Here is a fun little fact, what we consider normal Americans have never held a seat in Congress. Not in over two hundred years. At the start of this country the only people that could even be elected to the House were white landowners. Right there a huge segment of the population was already cut out as women and men of minority skin color were not allowed to even run, much less get elected. It was not just simple landowners who could get elected though. Then, as today, it took money to get elected. Typically large landowners were elected to the House. Those landowners still living a mostly subsistence life could neither afford or have the time to serve in Congress. Forget about the Senate at this time as only state legislatures could elect Senators. Do you think there was a large clamoring to elect the common man? Not hardly. We have to remember that our country is not a true democratic nation and it was never set up to be so. Ours is a representative democracy. We send representatives to Washington to speak for us.
As time passed it became only slightly easier to get elected into Congress. When the 17th Amendment became law and gave people the right to vote for Senators it was believed, at the time, by those Progressives, that it would give the American people a stronger vote by putting members in the House and in the Senate.
The main point here is that as long as there has been a federal government there have been people claiming the United States was going to cease to exist because of the actions of Congress and/or the United States. People used to point to the Civil War and tell those that would listen that the war was a perfect example of how close the United States came to blinking out because of the federal government. They typically ignore a lot of facts in jumping to that conclusion, but that has always been the way.

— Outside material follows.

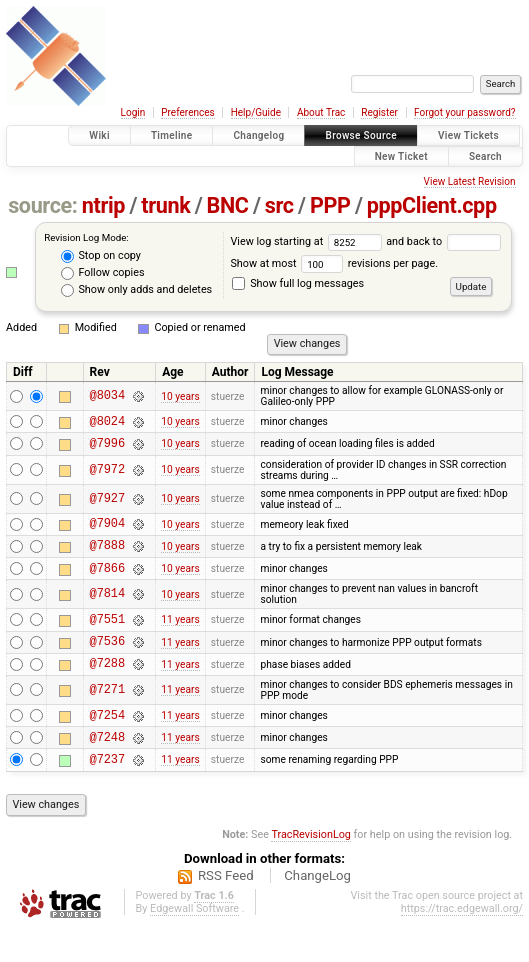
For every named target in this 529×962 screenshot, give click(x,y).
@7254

Whether those in power are Republican or Democratic there have always been and always will be people that predict that the sky is falling.
The United States is in it's 223 consecutive year of existence. We can thank the Constitution for this and those that defend it (whether it be a strict interpretation or a broad one). It is the majority of the people that love this country that have helped it make it this long. Their voice has drowned out for 223 years those on the edges that try to shape the government in their image (whether it be a socialist country or a theocracy).
Those on the edges are the ones that shout the loudest about the sky is falling and that the United States is in dire trouble. We are not. We have weathered horrible situations in our past and because of that past we will continue to have the tools to weather future crises.
Am I saying that all criticisms of the federal government must end? Of course not. Criticism of our federal government is a linchpin of our democracy. Outside of voting it is the only other true way that our federal representatives are going to know if we are happy with what they are doing or upset with what they are doing. It is only when the fringes voices get so loud that for the time we forget that they are the fringe. We will weather this storm and the United States will go on.